Dreaded Donut

K

Kim Merrill

Guest
Does the donut located inside the base of the neck effect accuracy or S.D.? Do you remove it by using a inside neck reamer or running the expander mandrel for the neck turner back into the neck, push the bulge to the outside of the neck and then run the case back over the neckturner?

I have tried several different methods of neckturning (cutting into the shoulder more and less) but I still have a very small donut inside the case.
 
If you are shooting the 6PPC with 0,020" freebore or more and a bullet made on the 0.825, 0.790" or 0.750" jacket, the base of the bullet is not going to come anywhere close to where a donut would form.
 
Jerry,

The bullet is nowhere close to the donut. I am asking you experienced guys if you fool with it or just leave it go.
Reading between the lines of your answer is sounds like you do not mess with it.
 
What jerry says is true. I have reamed some out but don't anymore. At the time, I questioned (in my own mind) whether the donut would change the burn rate, and if there would be a differance firing one with a donut, backed up by one without. I still question that I guess.

Jerry,
what are your thoughts on that particular end of it ?
 
I don't believe that a donut has any effect on burn characteristics. This is just my opinion. I do have one chambering which has a donut almost a quarter-inch long and shoots lights-out.
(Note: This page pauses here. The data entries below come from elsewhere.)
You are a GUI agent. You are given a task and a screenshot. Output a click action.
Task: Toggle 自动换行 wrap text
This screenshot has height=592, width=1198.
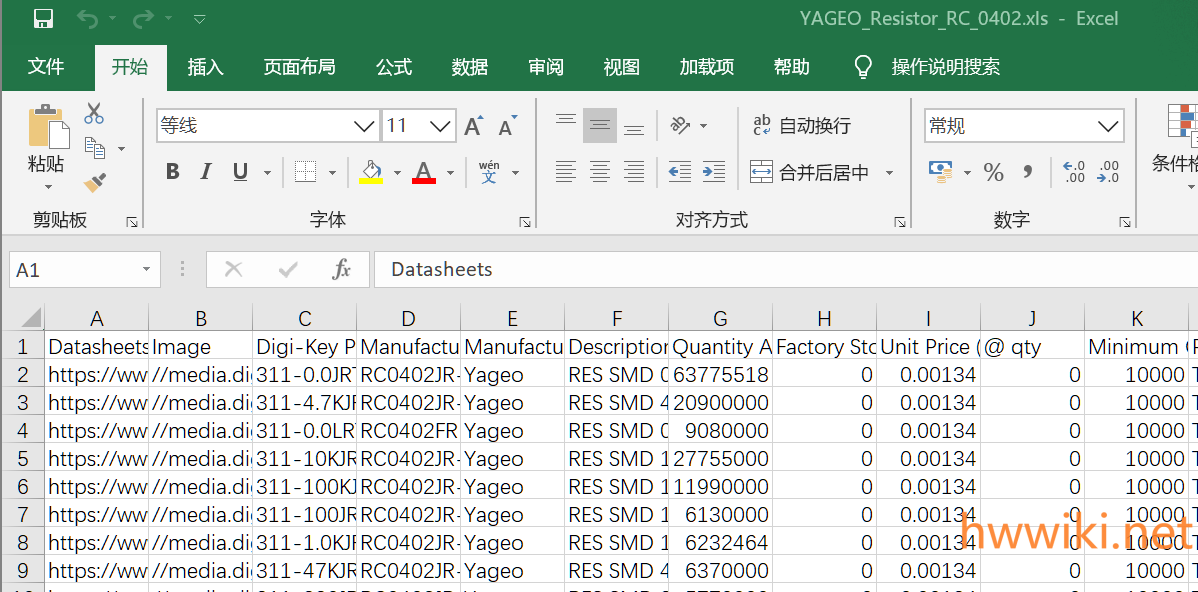pyautogui.click(x=802, y=126)
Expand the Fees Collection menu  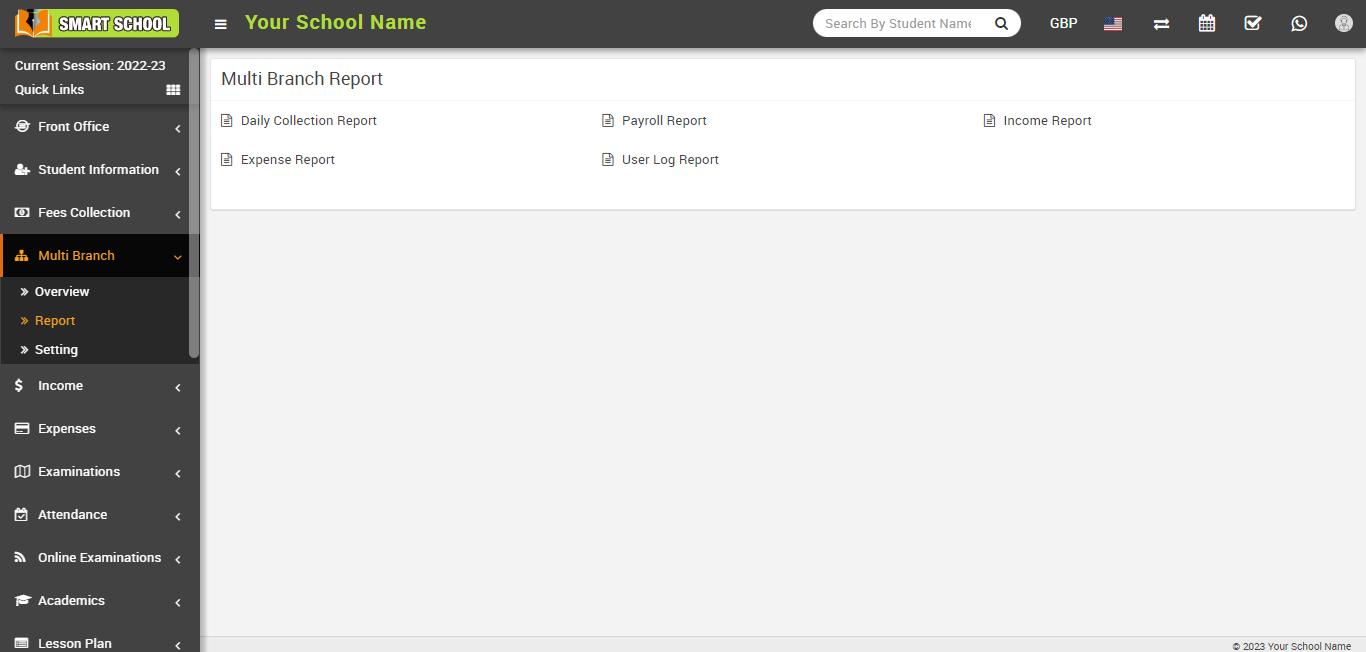98,213
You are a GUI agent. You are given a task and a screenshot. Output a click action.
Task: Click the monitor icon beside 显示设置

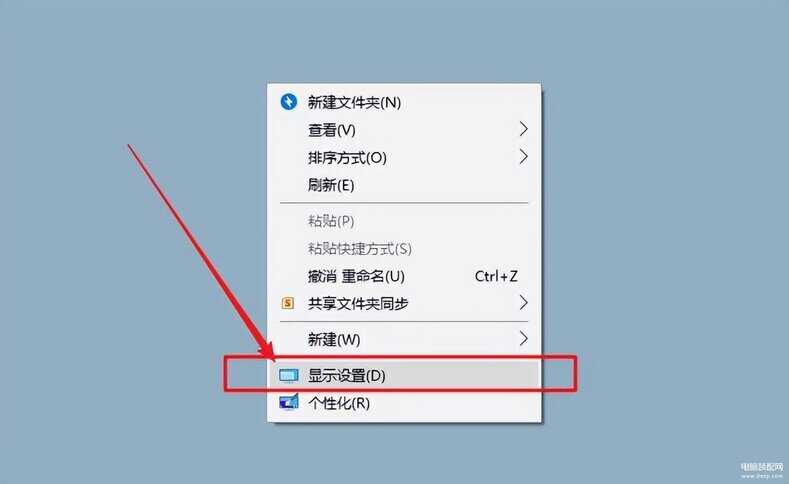(x=288, y=376)
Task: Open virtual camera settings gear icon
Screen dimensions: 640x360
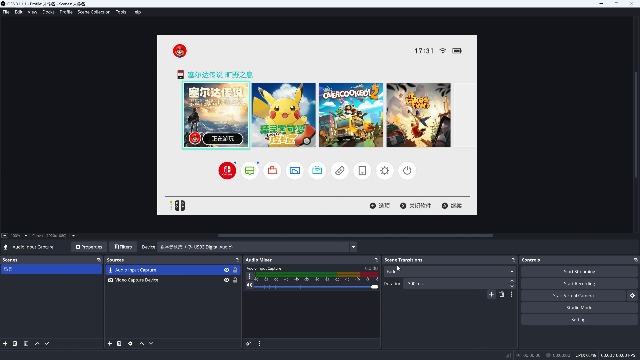Action: point(632,296)
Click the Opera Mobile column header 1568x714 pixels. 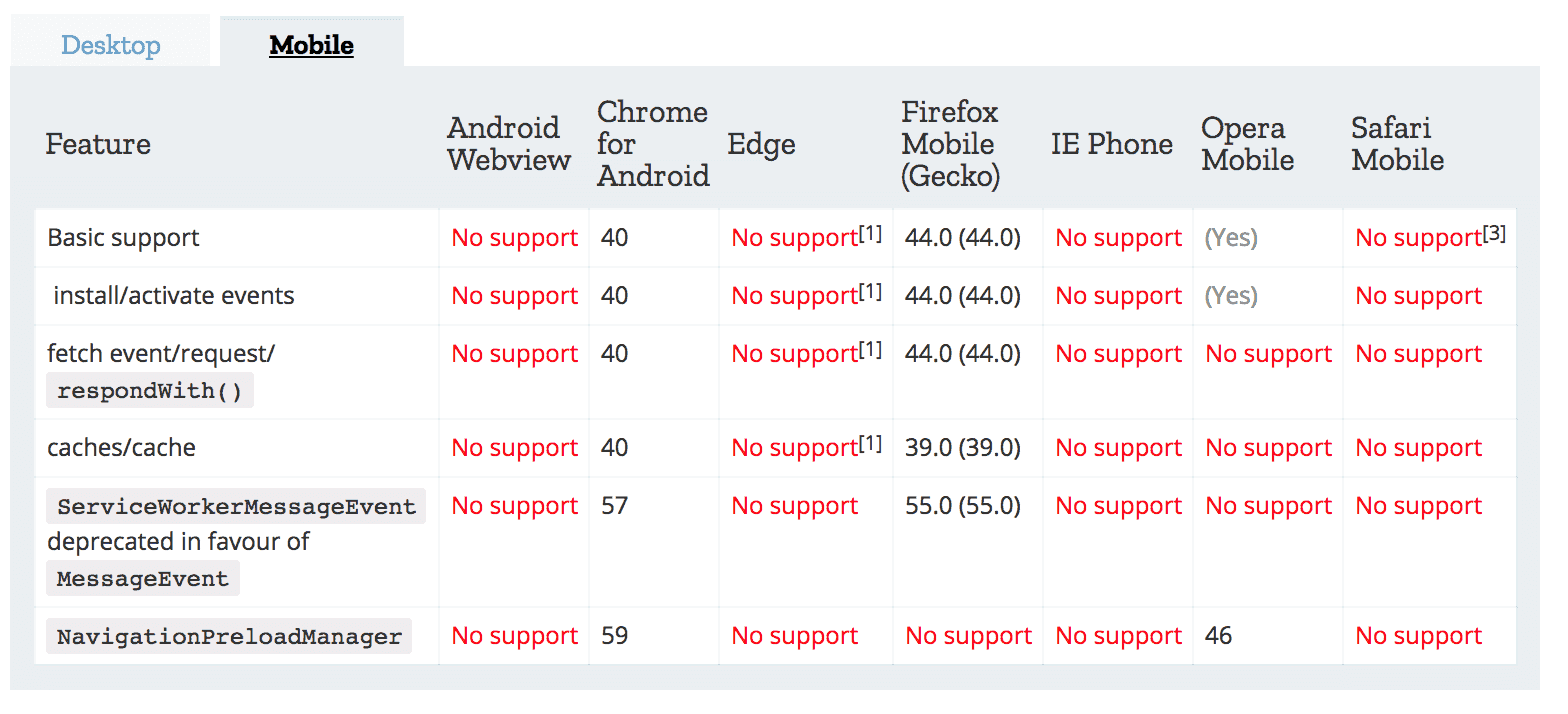point(1247,144)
They are hard to remove, the K&M tool will take out a teeny one but you need something more serious like a fluted reamer for big ones.

al
 
Kim ...

Jerry, The bullet is nowhere close to the donut. I am asking you experienced guys if you fool with it or just leave it go.
Reading between the lines of your answer is sounds like you do not mess with it.

That's correct. We don't mess with it. ;)
 
Do-nut

Years ago, I had a .2430 chucking reamer that I used to remove do-nuts. Then I quit using it, and nothing drastic happenned.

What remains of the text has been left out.